Tous réunis, les éléments sus-indiqués ne peuvent que nourrir en nous l'aspiration à un Etat de droit et, du coup, nous amener à penser nous-mêmes, librement. N'est-ce pas là le but ultime du Mouvement du 20 Février et de toute démocratie ?
Rien ne permet de croire qu'Ali Anouzla aurait été épargné du coup monté car il vient de loin, du Sud. Son nom, à titre d'information, ne correspond à aucun de ceux itérativement prononcés dans le journal télévisé de la SNRT. Le nom Anouzla ne figure pas sur les listes des élèves lauréats des écoles de la mission française. Il est bien entendu le produit pur de l'école publique. Voila donc pourquoi le Makhzen a procédé à l'arrestation de ce fils du peuple.Il va sans dire que la publication du lien renvoyant à la vidéo d'AQMI ne porte aucune atteinte à la sécurité nationale pour la simple et bonne raison que « nos intégristes », qui ont déjà appelé au meurtre de journalistes et d'artistes, ne manquent pas de motivation. Au contraire, le Makhzen laissant libre court au prosélytisme wahhabite international financé par l'Arabie Saoudite, sème les germes du malaise, de la haine et de l'animosité entre les Marocains sur un fondement religieux.

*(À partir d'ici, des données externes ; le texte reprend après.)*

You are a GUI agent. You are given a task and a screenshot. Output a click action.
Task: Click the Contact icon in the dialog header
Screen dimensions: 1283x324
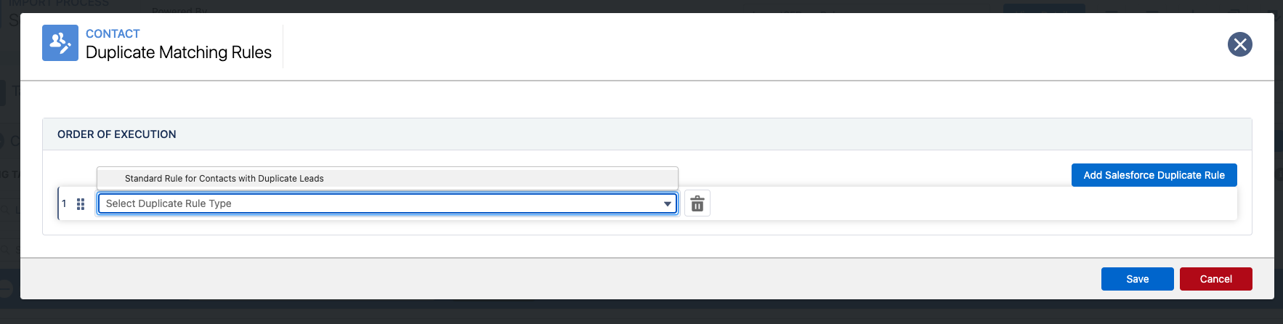(x=60, y=43)
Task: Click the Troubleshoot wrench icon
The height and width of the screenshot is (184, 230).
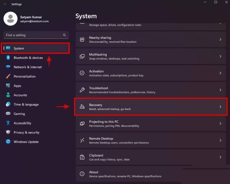Action: click(x=82, y=90)
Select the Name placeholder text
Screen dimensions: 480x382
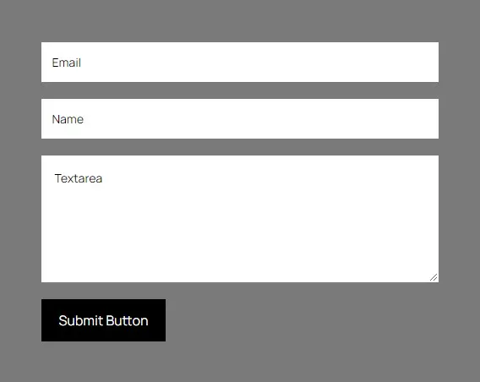click(x=68, y=119)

Depuis quand le sunnisme a besoin d'une panoplie d'associations pour survivre ? Le Maroc n'est-il pas à majorité sunnite ? Si oui pourquoi « l'Islam pétrolier » continue à inonder d'argent les associations confessionnelles et ses Chioukhs ? A toutes ces questions répond Ali Anouzla dans son dernier éditorial intitulé '' L'Arabie Saoudite, ce péril en embuscade ''.